For all patients with positive blood cultures, the following information was collected from ACC’s electronic medical record system for each episode: age, sex, department, date of blood culture, fluid collection, microorganism detection, diagnosis, 30-day all-cause mortality, and whether the ID specialists provided feedback. The ACC database provided information regarding the number of specimen submissions, AS reviews, and ID consultations. We accessed these data on August 5, 2023 for research purposes.
The diagnosis was determined from medical record descriptions, and missing descriptions were categorized as unknown. When the infection focus was clear, the diagnosis was not classified as febrile neutropenia, regardless of the presence of neutropenia. The term “multiple infection” was defined as the presence of two distinct ID conditions without a clear determination of which caused the bacteremia. The two-set blood culture rate was defined as (number of two sets/total sets) × 100, while the blood culture positivity rate was defined as (number of positive sets/total sets) × 100. Positive blood culture episodes with unknown outcome were excluded from the calculation of all-cause 30-day mortality. Respiratory specimens included sputum, pharyngeal mucus, nasal mucus, oral mucus, lung tissue, and bronchial lavage fluid. Gastrointestinal specimens encompassed stool, bile, and pancreatic fluid. Genitourinary specimens consisted of urine and vaginal secretions. Puncture fluid specimens comprised pleural fluid, ascitic fluid, spinal fluid, joint fluid, and bone marrow fluid. Other materials included catheter tips and wound cultures, drain cultures, and cultures obtained from various sources.
Primary outcome measures
The primary outcome presented the proportion of patients with an unknown diagnosis documented in the medical record per positive blood culture.

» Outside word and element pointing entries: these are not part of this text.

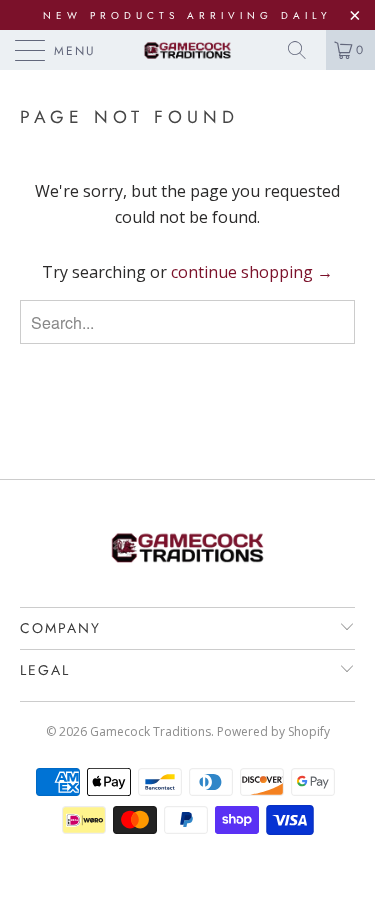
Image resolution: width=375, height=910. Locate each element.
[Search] (304, 50)
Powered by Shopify (273, 731)
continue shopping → (252, 272)
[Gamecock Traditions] (188, 50)
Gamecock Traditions (150, 731)
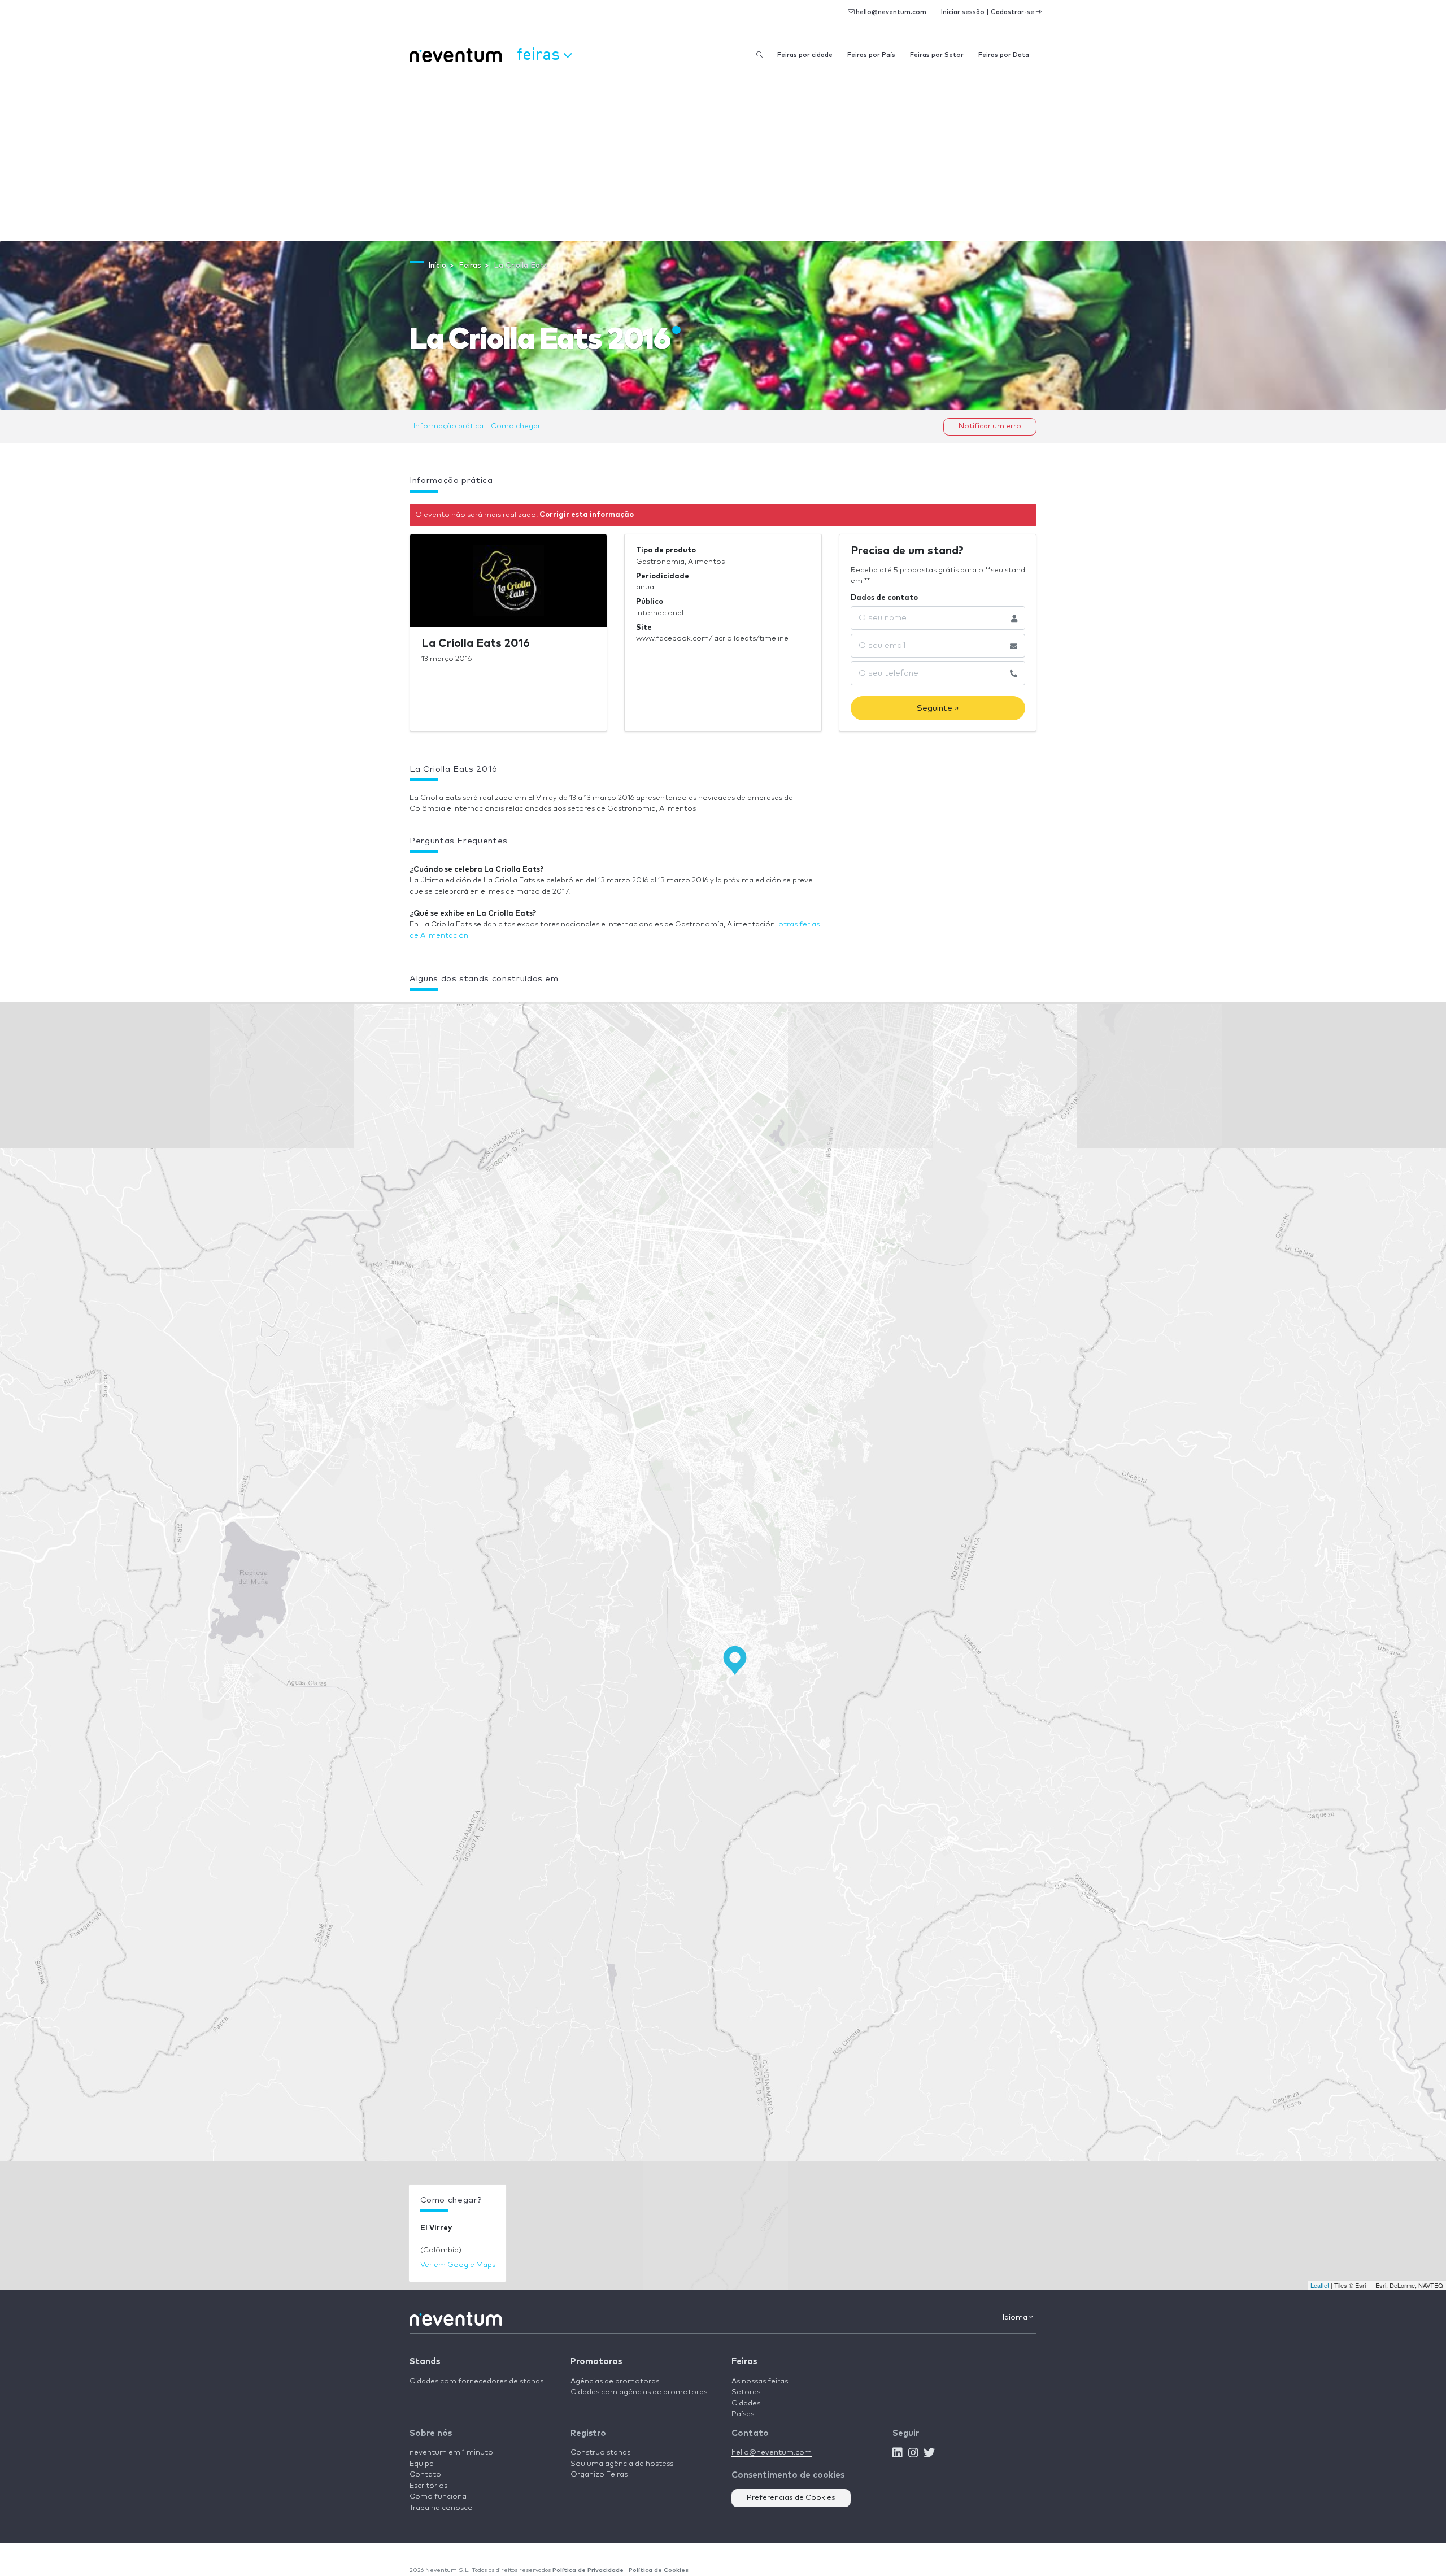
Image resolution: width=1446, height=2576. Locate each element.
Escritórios (428, 2486)
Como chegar (516, 426)
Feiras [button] (540, 53)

Secondary outcome measures
Secondary outcomes assessing the impact of ASP and ID consultations on diagnostic testing included the following: (i) number of each type of culture specimen submitted per 1000 patient-days of hospitalization, (ii) blood culture two-set rate, and (iii) blood culture positivity rate. Culture specimens for inpatients included blood, respiratory, gastrointestinal, and genitourinary specimens, puncture fluid, other materials, and total specimens. Culture specimens used for screening were excluded from the study. Moreover, to determine the prognostic impact of our intervention, we evaluated the all-cause 30-day mortality rate of patients with blood culture-positive episodes. Second and subsequent episodes of bacteremia in the same patient during the study period were included in the mortality rate. In addition, the mortality rate included all deaths, including those caused by cancer and IDs.

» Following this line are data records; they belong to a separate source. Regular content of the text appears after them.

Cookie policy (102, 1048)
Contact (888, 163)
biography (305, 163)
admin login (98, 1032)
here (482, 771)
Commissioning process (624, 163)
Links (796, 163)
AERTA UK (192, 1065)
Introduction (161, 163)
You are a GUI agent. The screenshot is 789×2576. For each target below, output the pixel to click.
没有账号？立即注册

Pearson’s Chi-square and Fisher’s exact tests were used for categorical variables, while the Wilcoxon rank-sum test was used to analyze continuous variables. The primary endpoints and 30-day mortality rates were compared between the pre- and post-intervention periods (April 1, 2018 to March 31, 2020 and April 1, 2020 to March 31, 2022, respectively). The secondary endpoints other than the 30-day mortality rate were examined using an interrupted time series. Due to the exploratory nature of this study, no adjustments were made for multiple comparisons. A p value less than 0.05 was considered statistically significant. Analyses were performed using the R software, version 4.2.0 (The R Foundation for Statistical Computing, Vienna, Austria) and SPSS version 28 (IBM Corp., Armonk, NY, USA).
This study was approved by the Institutional Review Board of the ACC Hospital (approval number: 2023-0-161) and was conducted according to the principles of the Declaration of Helsinki. The requirement for informed consent was waived by the Institutional Review Board of ACC Hospital because this study only used data collected in clinical practice.